3. Pt grievance about not getting shower on time. RN supervisor reviewed nursing notes. Pt refused shower 3 times in 48 hours. Pt educated on appropriate times for showers. Pt agrees that shower assists are  between 7am and 9am and again between 7pm and 9pm daily. 

And on.

 Management responsibilities must be prioritized just as nursing care does. Just like you can't ignore acute chest pain in bed 1 so that bed 5 can have a ginger ale, you cannot allow bed 2 Pepsi grievance overshadow bed 5 need for transport to higher level of care. 

Immediately provide complaining folks with an avenue to express their grievance that does not take attention from your pressing matters. Tell them to fill out a grievance form and email it to you. You will read and respond within 24 hours. 

 

 

 

 

 

 

Specializes in Rehab/Nurse Manager.
14 hours ago, FolksBtrippin said:

I do have a couple of tips for you.

1. Let go of the fear of being reported. Adopt the attitude that people are allowed to report stuff and your job is not to prevent a report to a governing body, but to respond appropriately to complaints. If someone wants to report you, tell them exactly who the governing body is and how they may file a report. 

2. Respond appropriately to complaints. All responses fall into 2 categories.

a. Change something.

b. Educate someone. (It's always education for a bogus complaint)

3. Document your response-- either the change you made or the education you provided.

 

For your example: my documentation would look like this:

1.Grievance filed by pt daughter for BG of 300. Pt and Pt daughter educated on DM2,  insulin and blood glucose parameters  for calling physician. Pt and Pt daughter educated on pt rights to choose foods and nursing responsibility to educate pt on healthy food choices for diabetics. Pt and pt daughter given further resources from American diabetes association to read on same.

2. Grievance filed for broken TV remote. RN supervisor determined that TV remote was repaired in 15 minutes. Pt and pt daughter educated on facility policy of initial maintenance response time within 2 hours. 

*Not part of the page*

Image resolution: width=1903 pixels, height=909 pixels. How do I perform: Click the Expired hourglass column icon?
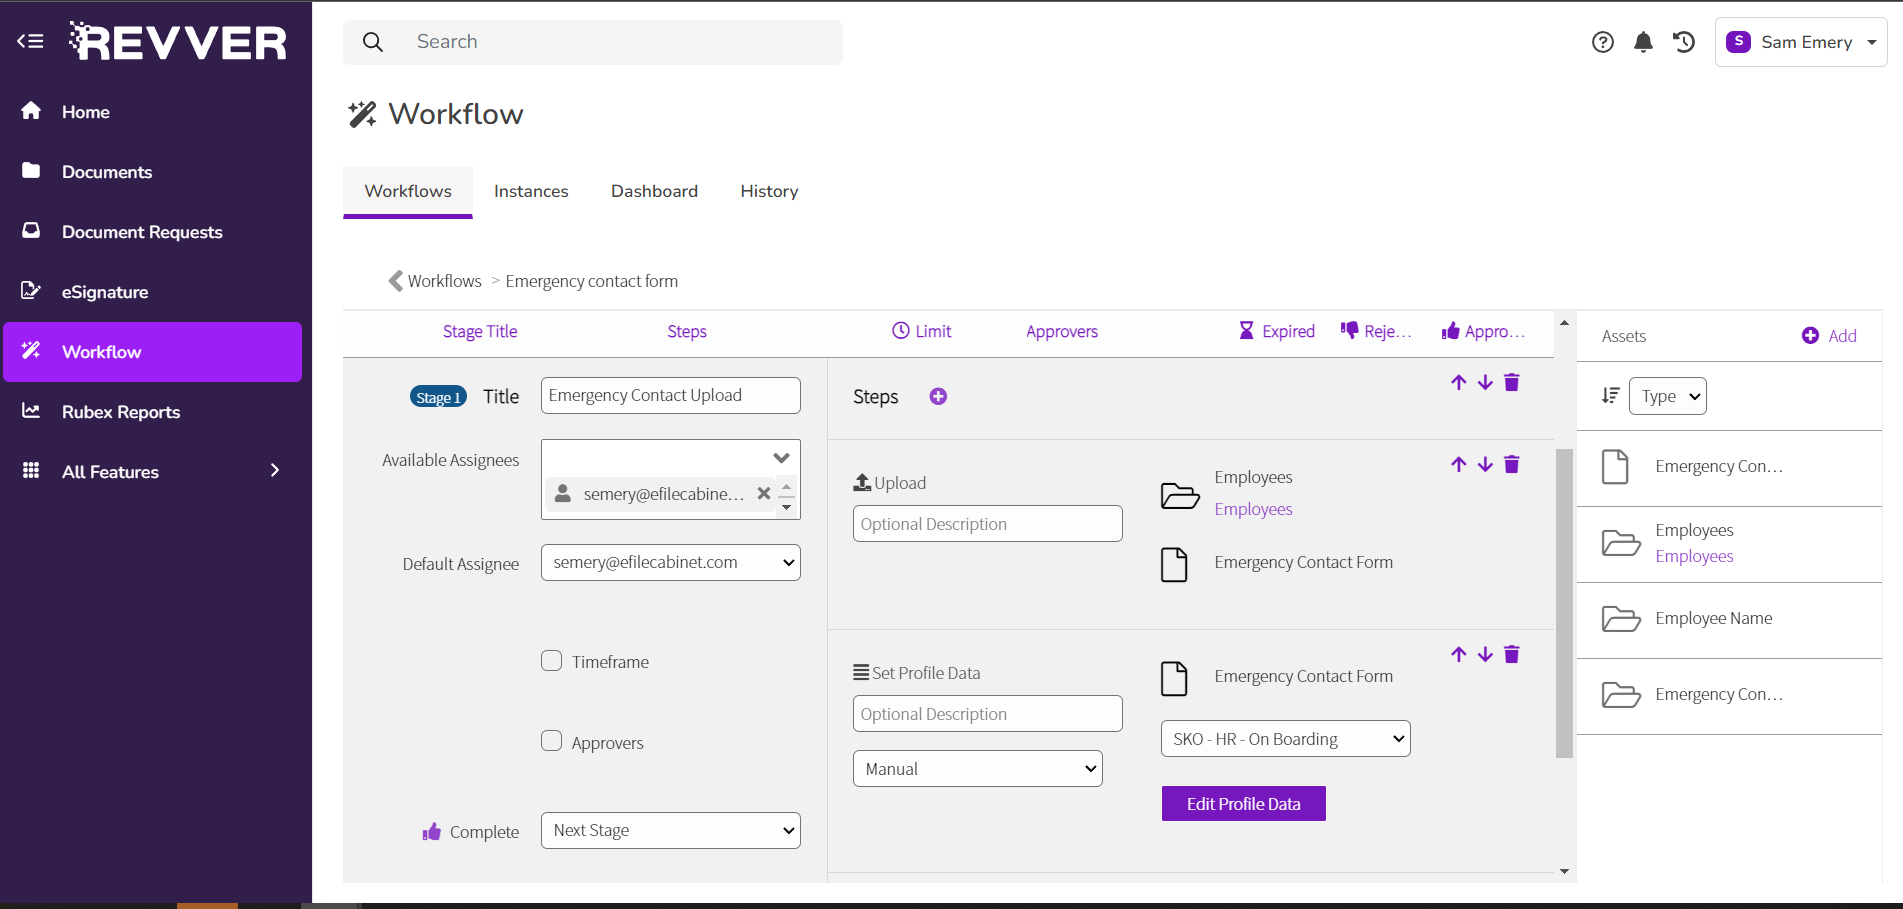point(1246,330)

3. Pt grievance about not getting shower on time. RN supervisor reviewed nursing notes. Pt refused shower 3 times in 48 hours. Pt educated on appropriate times for showers. Pt agrees that shower assists are  between 7am and 9am and again between 7pm and 9pm daily. 

And on.

 Management responsibilities must be prioritized just as nursing care does. Just like you can't ignore acute chest pain in bed 1 so that bed 5 can have a ginger ale, you cannot allow bed 2 Pepsi grievance overshadow bed 5 need for transport to higher level of care. 

Immediately provide complaining folks with an avenue to express their grievance that does not take attention from your pressing matters. Tell them to fill out a grievance form and email it to you. You will read and respond within 24 hours. 

 

 

 

 

 

 

Thank you! This was very helpful ?

Specializes in M/S, LTC, home care, corrections and psych.

Give her the direct number to your marketing department. Problem solved LOL

 

Specializes in PCCN.

Patients like this are the reason why I hope to quit nursing all together someday soon.